Balancing improvements for HTTP apps and retry storm protection

Balancing improvements

One of the main tasks of fly-proxy is to balance incoming HTTP requests to the instances of an app. The proxy has to consider various factors when choosing an instance that’s gonna handle a request: RTT towards the server, health status of both the server and the instance (based on the health check you defined and the behavior that proxy observed), whether or not an instance is allowed to be started if it’s not currently running, and, finally, current instance load (number of requests or connections that it’s currently handling).

Due to the global nature of the platform we used to broadcast very coarse information about instance load - for every remote instance the proxy knew whether the instance is below soft_limit, above soft_limit or at hard_limit. This was enough in a lot of situations but fell short if requests weren’t equal (e.g. some took more time to get handled) or an app had a spike in traffic.

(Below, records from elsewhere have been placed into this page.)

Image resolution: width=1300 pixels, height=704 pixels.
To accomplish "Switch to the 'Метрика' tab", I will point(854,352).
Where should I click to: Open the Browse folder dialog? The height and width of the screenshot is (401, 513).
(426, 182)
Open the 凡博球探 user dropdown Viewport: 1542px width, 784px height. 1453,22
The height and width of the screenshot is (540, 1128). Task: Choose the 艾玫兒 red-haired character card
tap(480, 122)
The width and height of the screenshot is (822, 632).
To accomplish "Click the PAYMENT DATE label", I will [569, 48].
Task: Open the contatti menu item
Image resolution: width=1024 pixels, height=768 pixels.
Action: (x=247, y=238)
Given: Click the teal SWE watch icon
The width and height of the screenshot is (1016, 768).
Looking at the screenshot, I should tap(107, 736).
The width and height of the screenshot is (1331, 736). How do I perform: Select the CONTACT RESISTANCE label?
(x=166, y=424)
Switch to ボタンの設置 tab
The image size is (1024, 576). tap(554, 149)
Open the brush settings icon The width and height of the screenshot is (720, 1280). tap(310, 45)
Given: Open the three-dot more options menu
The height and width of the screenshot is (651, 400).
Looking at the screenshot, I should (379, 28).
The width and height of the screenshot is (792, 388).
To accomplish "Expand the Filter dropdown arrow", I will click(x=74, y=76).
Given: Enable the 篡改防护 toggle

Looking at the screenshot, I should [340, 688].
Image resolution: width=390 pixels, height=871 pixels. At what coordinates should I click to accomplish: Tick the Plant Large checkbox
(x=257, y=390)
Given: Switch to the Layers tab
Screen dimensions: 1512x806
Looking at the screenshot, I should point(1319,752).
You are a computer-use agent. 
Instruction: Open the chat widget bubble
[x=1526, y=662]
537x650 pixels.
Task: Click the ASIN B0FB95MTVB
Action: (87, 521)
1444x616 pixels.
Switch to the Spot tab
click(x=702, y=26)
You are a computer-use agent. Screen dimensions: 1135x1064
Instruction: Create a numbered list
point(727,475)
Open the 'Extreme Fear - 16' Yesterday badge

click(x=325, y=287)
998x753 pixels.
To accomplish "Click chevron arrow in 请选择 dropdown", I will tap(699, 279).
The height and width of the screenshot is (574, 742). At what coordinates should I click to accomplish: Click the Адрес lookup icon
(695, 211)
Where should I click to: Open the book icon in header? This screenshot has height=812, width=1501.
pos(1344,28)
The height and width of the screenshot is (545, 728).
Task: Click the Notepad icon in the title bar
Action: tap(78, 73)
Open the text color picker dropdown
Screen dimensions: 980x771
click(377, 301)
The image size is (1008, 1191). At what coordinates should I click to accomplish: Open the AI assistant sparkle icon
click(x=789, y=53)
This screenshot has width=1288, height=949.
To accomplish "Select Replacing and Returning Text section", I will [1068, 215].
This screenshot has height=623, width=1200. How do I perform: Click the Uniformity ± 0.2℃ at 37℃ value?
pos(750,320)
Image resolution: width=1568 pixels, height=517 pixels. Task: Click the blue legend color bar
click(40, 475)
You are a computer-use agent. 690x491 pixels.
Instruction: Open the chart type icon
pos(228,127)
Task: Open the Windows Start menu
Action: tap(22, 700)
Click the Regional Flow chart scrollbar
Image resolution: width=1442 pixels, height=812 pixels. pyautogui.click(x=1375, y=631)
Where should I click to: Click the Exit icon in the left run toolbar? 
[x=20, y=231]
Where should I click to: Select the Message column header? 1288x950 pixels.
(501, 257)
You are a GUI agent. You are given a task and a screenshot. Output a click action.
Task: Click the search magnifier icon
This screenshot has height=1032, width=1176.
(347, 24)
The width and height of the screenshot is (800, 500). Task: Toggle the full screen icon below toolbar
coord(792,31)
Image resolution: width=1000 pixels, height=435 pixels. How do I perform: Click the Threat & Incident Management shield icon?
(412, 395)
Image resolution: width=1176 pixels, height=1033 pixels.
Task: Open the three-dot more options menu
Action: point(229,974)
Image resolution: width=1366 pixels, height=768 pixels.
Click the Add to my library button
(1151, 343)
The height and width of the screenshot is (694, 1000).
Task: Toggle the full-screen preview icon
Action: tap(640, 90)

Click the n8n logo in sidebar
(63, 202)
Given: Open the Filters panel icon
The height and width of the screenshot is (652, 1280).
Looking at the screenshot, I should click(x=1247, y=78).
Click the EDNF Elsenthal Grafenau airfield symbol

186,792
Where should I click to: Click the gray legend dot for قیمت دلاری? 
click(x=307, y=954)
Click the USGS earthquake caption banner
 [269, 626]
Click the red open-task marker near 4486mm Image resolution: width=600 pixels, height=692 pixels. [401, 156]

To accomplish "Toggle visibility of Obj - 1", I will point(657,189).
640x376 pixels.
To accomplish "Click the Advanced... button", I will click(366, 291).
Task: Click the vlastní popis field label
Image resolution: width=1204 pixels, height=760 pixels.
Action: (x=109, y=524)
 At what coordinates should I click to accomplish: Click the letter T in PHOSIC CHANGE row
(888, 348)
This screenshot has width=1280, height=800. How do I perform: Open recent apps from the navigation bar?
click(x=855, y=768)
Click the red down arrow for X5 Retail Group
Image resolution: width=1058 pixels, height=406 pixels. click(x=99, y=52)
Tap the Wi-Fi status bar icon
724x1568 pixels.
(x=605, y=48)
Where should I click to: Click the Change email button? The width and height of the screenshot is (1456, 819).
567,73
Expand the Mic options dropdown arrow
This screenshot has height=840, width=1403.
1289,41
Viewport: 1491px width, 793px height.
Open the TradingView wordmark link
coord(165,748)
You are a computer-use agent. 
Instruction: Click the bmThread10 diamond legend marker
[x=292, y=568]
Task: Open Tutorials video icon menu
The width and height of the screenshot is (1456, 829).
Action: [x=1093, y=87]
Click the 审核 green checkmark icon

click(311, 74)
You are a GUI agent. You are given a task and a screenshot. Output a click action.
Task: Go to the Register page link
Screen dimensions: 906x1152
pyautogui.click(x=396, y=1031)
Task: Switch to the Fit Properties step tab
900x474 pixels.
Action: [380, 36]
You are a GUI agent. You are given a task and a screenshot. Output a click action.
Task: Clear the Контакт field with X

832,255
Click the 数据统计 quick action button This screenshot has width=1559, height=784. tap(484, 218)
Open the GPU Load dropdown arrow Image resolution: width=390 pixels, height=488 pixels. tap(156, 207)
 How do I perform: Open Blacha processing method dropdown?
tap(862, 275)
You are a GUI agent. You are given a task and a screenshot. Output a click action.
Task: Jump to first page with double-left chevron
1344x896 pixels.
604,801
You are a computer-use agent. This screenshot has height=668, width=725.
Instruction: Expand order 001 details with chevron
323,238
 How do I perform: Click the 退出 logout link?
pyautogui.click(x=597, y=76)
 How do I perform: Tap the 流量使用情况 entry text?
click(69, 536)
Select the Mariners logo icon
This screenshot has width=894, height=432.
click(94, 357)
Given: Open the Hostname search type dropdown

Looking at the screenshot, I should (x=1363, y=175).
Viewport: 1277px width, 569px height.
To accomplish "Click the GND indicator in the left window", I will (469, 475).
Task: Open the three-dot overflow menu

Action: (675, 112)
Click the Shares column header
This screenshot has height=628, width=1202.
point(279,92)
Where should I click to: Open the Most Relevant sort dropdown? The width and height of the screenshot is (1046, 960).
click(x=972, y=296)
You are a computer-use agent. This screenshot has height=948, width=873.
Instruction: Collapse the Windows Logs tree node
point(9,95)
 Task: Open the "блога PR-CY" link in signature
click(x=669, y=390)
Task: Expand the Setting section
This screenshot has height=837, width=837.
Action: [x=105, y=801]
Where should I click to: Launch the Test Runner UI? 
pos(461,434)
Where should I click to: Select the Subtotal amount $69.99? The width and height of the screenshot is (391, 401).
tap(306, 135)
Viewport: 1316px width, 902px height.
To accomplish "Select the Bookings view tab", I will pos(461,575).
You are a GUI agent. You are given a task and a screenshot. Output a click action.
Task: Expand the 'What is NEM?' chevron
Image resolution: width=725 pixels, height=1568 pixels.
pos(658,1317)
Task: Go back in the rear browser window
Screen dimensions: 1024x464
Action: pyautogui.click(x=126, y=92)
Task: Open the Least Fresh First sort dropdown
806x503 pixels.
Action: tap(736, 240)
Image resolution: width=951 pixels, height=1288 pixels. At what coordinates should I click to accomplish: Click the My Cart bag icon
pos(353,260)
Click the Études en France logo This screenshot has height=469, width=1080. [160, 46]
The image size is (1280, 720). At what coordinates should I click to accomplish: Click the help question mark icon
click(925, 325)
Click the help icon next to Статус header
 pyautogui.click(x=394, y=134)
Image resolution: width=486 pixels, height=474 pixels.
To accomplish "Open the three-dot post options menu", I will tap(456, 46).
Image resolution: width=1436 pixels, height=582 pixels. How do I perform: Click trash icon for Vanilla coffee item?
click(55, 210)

As a consequence of regionalization work we now don’t have to maintain information about all the instances in each proxy and can broadcast more detailed load information. The proxies now broadcast actual precise load to their peers within the same region and also piggy-back load information in HTTP response headers so it can propagate even faster.

With this information available, fly-proxy now balances HTTP requests slightly differently - instead of picking a random instance from an otherwise identical group of instances, the proxy now picks two and chooses the one with lower actual load (the power of two choices). This helps the proxy pick optimal instances in more cases, improves request distribution and lowers response latency.

Retry storm protection

In some cases fly-proxy is allowed to retry requests sent to your app, for example, when it couldn’t connect to the server that’s running a machine or to the machine itself, or when it couldn’t find a single healthy instance available to handle a request. Such retries improve overall availability as small problems like network hiccups or flappy health checks do not cause the requests to fail. But they could also be a problem if not done carefully.

If your app suddenly became popular and got slashdotted, excessive retries not only prevent the app from recovering, they also put additional load on the proxy itself. fly-proxy is inherently a shared resource used by all the apps on the platform and their clients and has to carefully balance the time it spends processing requests to a particular app . An app that’s not behaving correctly or simply receiving way too many requests for the amount of provisioned resources should not affect other apps running on the platform.

We will now apply backpressure to HTTP requests if an app is not keeping up with the load to protect both the app and the proxy itself. Specifically, if the proxy is already retrying enough requests to an app, it will delay processing of new incoming requests to that app until the existing ones are handled. The requests won’t be dropped, they will simply wait in a queue until existing requests in retry loop either succeed or fail due to retry limit. If your app experience few (or none) HTTP retries, the backpressure mechanism will not trigger and requests will be processed as usual.